START Data records

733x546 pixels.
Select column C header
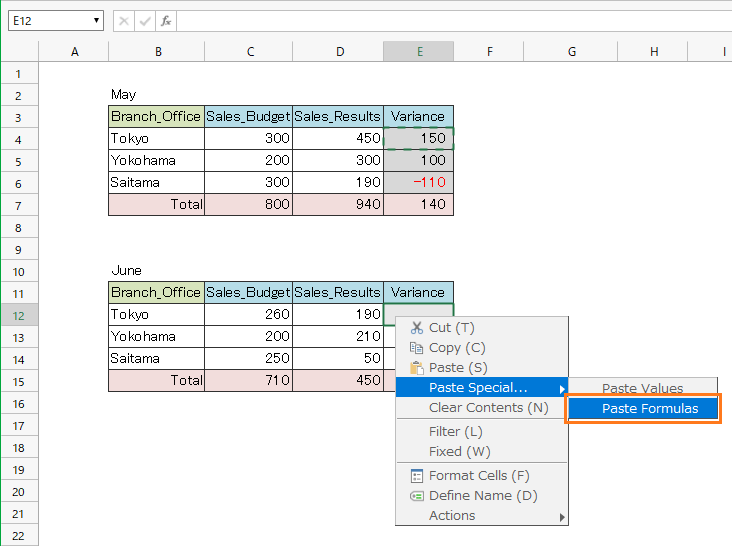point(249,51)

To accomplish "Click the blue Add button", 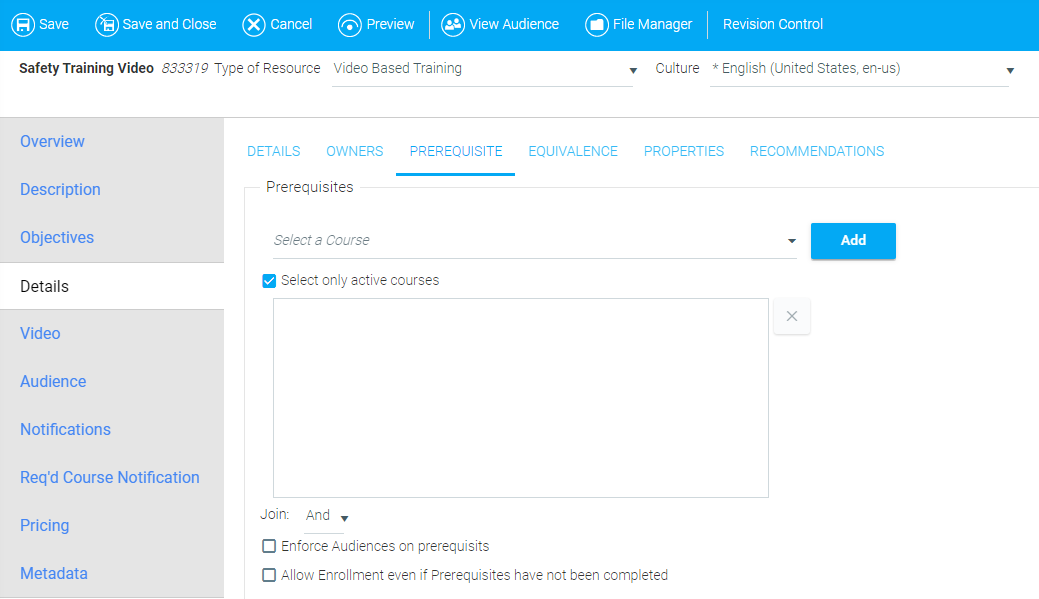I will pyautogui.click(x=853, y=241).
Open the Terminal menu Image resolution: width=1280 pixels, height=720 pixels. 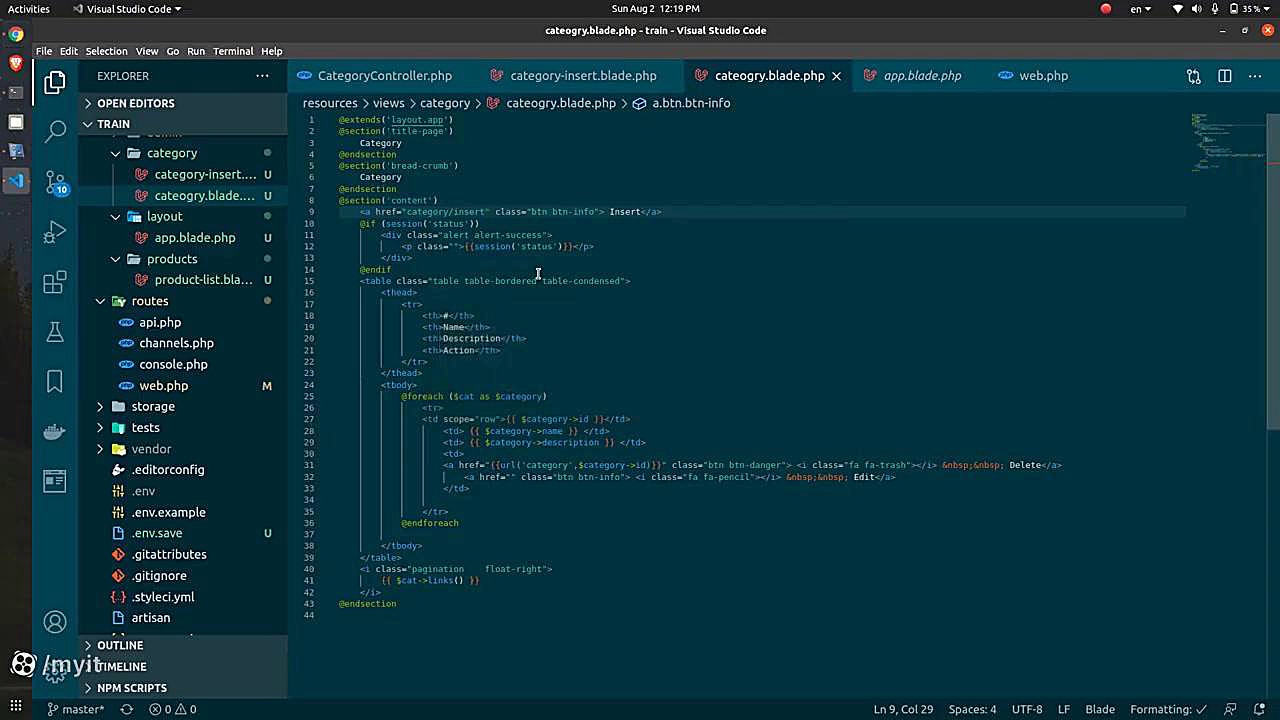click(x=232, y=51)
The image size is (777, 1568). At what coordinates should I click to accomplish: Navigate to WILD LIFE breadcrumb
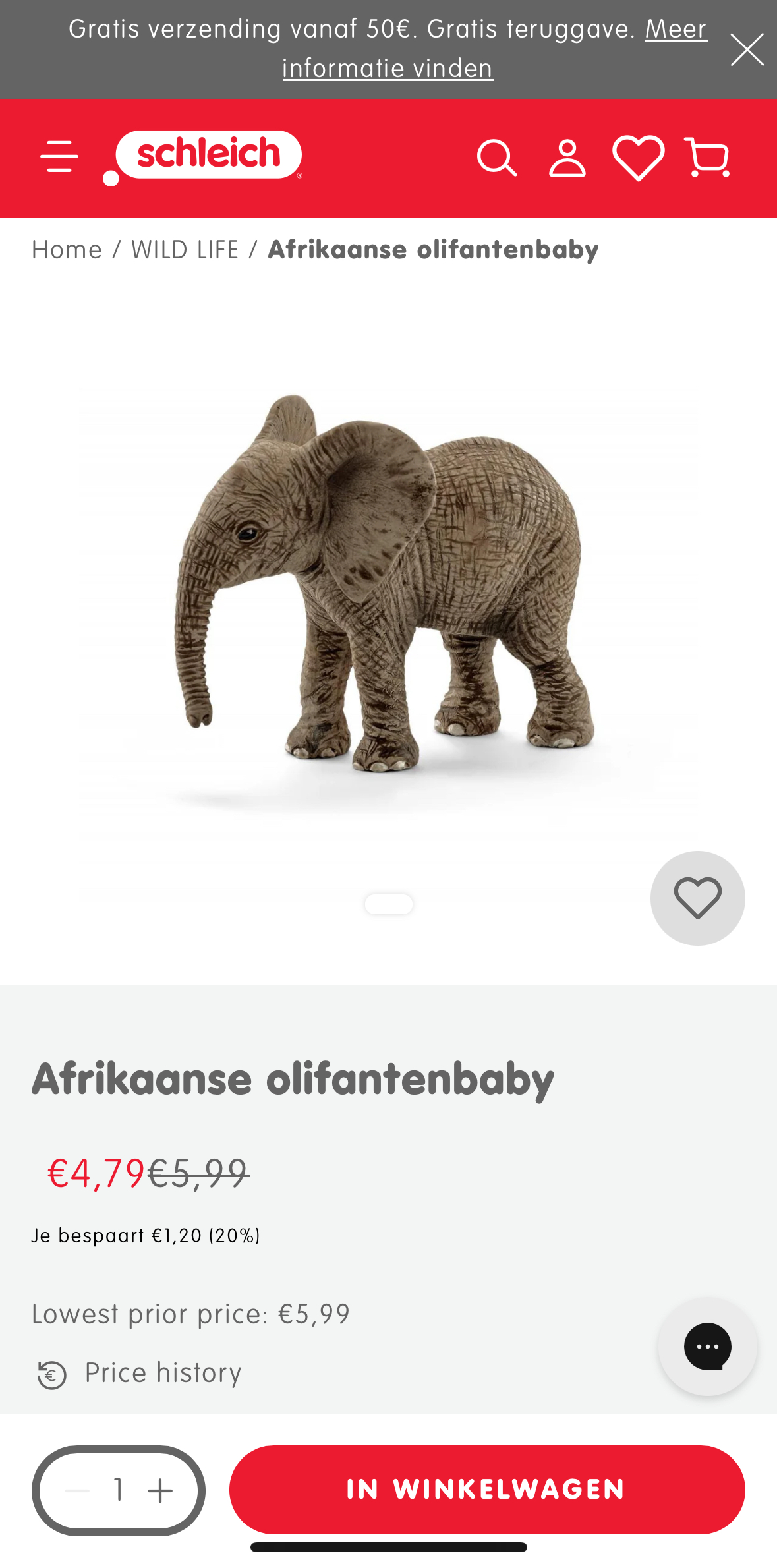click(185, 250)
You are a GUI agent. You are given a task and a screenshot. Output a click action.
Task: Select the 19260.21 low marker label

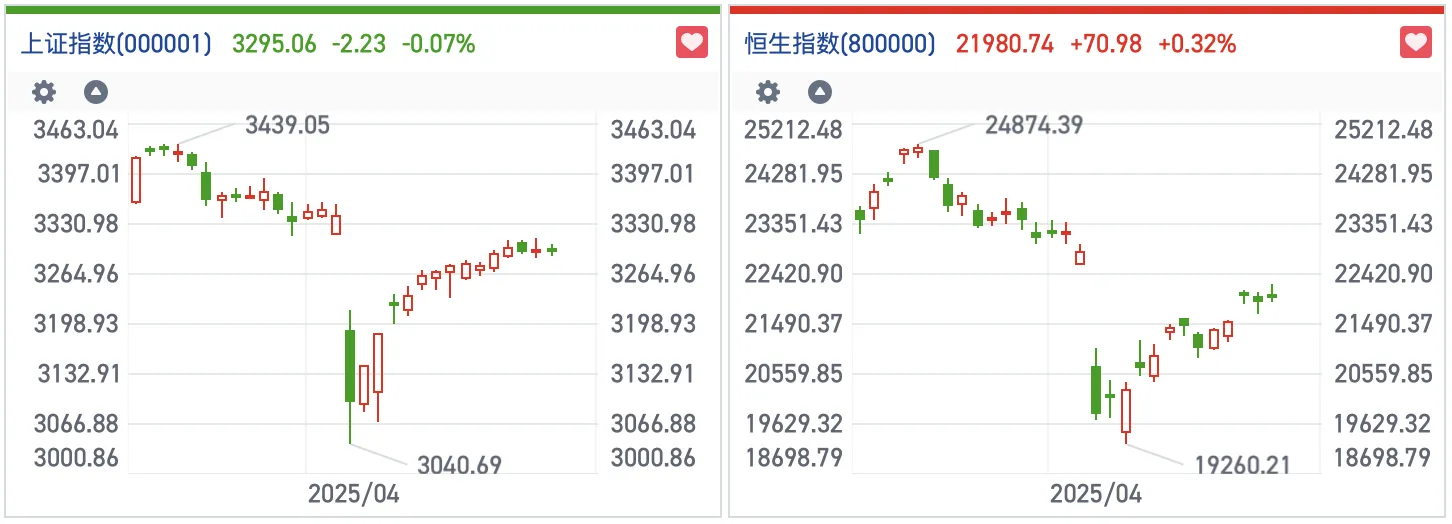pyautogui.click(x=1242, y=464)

END Data records

#### Work request:
Reproduce exactly and only the lines from the line that contains "The image size" to the end of the data above, both ends included. No pictures go in the copy.

#### Solution below:
The image size is (777, 1568). At what coordinates should I click to accomplish: Navigate to WILD LIFE breadcrumb
click(185, 250)
You are a GUI agent. You are given a task and a screenshot. Output a click action.
Task: Select the 19260.21 low marker label

pyautogui.click(x=1242, y=464)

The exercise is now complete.